Given instruction -
Edit the lines below by replacing "Viewport" with "Screen" everywhere it occurs, leaving all other text unchanged.

---- Given data

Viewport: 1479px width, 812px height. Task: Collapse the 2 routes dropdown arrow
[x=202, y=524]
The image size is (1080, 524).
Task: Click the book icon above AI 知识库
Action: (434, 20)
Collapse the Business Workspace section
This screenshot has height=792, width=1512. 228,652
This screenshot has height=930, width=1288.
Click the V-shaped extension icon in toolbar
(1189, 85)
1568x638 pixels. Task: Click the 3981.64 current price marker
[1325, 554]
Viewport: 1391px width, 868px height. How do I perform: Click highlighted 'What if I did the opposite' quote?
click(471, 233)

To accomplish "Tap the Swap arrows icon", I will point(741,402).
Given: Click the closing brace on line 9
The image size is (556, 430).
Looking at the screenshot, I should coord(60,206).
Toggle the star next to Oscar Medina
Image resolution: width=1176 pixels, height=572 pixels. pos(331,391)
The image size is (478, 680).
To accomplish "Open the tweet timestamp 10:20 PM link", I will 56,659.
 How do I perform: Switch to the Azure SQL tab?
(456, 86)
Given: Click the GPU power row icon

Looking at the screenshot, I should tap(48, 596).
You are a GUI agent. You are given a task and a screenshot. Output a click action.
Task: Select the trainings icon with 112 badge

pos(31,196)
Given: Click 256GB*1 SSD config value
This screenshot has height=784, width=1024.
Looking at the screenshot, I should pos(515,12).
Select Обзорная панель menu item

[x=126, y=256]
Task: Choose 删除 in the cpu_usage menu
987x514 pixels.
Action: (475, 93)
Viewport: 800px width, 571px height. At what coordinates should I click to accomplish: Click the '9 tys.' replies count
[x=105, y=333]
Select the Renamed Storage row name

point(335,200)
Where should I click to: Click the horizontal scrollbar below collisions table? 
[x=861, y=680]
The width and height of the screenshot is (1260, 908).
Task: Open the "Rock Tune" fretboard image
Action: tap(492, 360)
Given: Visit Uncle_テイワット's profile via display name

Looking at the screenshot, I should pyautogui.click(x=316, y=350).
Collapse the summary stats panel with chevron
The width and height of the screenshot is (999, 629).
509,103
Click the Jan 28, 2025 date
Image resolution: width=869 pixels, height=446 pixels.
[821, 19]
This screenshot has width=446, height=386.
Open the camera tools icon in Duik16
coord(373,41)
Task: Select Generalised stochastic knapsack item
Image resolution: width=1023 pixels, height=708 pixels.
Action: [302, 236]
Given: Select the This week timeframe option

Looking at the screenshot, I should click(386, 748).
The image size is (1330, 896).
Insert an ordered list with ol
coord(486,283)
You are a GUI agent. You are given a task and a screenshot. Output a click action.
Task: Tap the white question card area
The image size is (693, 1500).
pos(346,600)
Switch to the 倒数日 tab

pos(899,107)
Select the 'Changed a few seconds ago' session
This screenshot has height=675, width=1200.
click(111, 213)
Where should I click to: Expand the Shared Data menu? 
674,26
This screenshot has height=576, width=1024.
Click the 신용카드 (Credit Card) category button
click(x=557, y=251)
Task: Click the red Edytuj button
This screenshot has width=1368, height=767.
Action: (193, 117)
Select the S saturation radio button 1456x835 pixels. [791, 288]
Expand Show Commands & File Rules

--------

The solution -
Screen: 1479px width, 812px height. Task: Collapse the 2 routes dropdown arrow
[x=202, y=524]
The image size is (1080, 524).
Task: Click the book icon above AI 知识库
Action: (434, 20)
Collapse the Business Workspace section
This screenshot has height=792, width=1512. 228,652
This screenshot has height=930, width=1288.
Click the V-shaped extension icon in toolbar
(1189, 85)
1568x638 pixels. Task: Click the 3981.64 current price marker
[1325, 554]
Screen: 1391px width, 868px height. How do I perform: Click highlighted 'What if I did the opposite' quote?
click(471, 233)

To accomplish "Tap the Swap arrows icon", I will point(741,402).
Given: Click the closing brace on line 9
The image size is (556, 430).
Looking at the screenshot, I should coord(60,206).
Toggle the star next to Oscar Medina
Image resolution: width=1176 pixels, height=572 pixels. pos(331,391)
The image size is (478, 680).
To accomplish "Open the tweet timestamp 10:20 PM link", I will 56,659.
 How do I perform: Switch to the Azure SQL tab?
(456, 86)
Given: Click the GPU power row icon

Looking at the screenshot, I should tap(48, 596).
You are a GUI agent. You are given a task and a screenshot. Output a click action.
Task: Select the trainings icon with 112 badge

pos(31,196)
Given: Click 256GB*1 SSD config value
This screenshot has height=784, width=1024.
Looking at the screenshot, I should pos(515,12).
Select Обзорная панель menu item

[x=126, y=256]
Task: Choose 删除 in the cpu_usage menu
987x514 pixels.
Action: (475, 93)
Screen: 800px width, 571px height. At what coordinates should I click to accomplish: Click the '9 tys.' replies count
[x=105, y=333]
Select the Renamed Storage row name

point(335,200)
Where should I click to: Click the horizontal scrollbar below collisions table? 
[x=861, y=680]
The width and height of the screenshot is (1260, 908).
Task: Open the "Rock Tune" fretboard image
Action: tap(492, 360)
Given: Visit Uncle_テイワット's profile via display name

Looking at the screenshot, I should pyautogui.click(x=316, y=350).
Collapse the summary stats panel with chevron
The width and height of the screenshot is (999, 629).
509,103
Click the Jan 28, 2025 date
Image resolution: width=869 pixels, height=446 pixels.
[821, 19]
This screenshot has width=446, height=386.
Open the camera tools icon in Duik16
coord(373,41)
Task: Select Generalised stochastic knapsack item
Image resolution: width=1023 pixels, height=708 pixels.
Action: [302, 236]
Given: Select the This week timeframe option

Looking at the screenshot, I should click(386, 748).
The image size is (1330, 896).
Insert an ordered list with ol
coord(486,283)
You are a GUI agent. You are given a task and a screenshot. Output a click action.
Task: Tap the white question card area
The image size is (693, 1500).
pos(346,600)
Switch to the 倒数日 tab

pos(899,107)
Select the 'Changed a few seconds ago' session
This screenshot has height=675, width=1200.
click(111, 213)
Where should I click to: Expand the Shared Data menu? 
674,26
This screenshot has height=576, width=1024.
Click the 신용카드 (Credit Card) category button
click(x=557, y=251)
Task: Click the red Edytuj button
This screenshot has width=1368, height=767.
Action: (193, 117)
Select the S saturation radio button 1456x835 pixels. [791, 288]
Expand Show Commands & File Rules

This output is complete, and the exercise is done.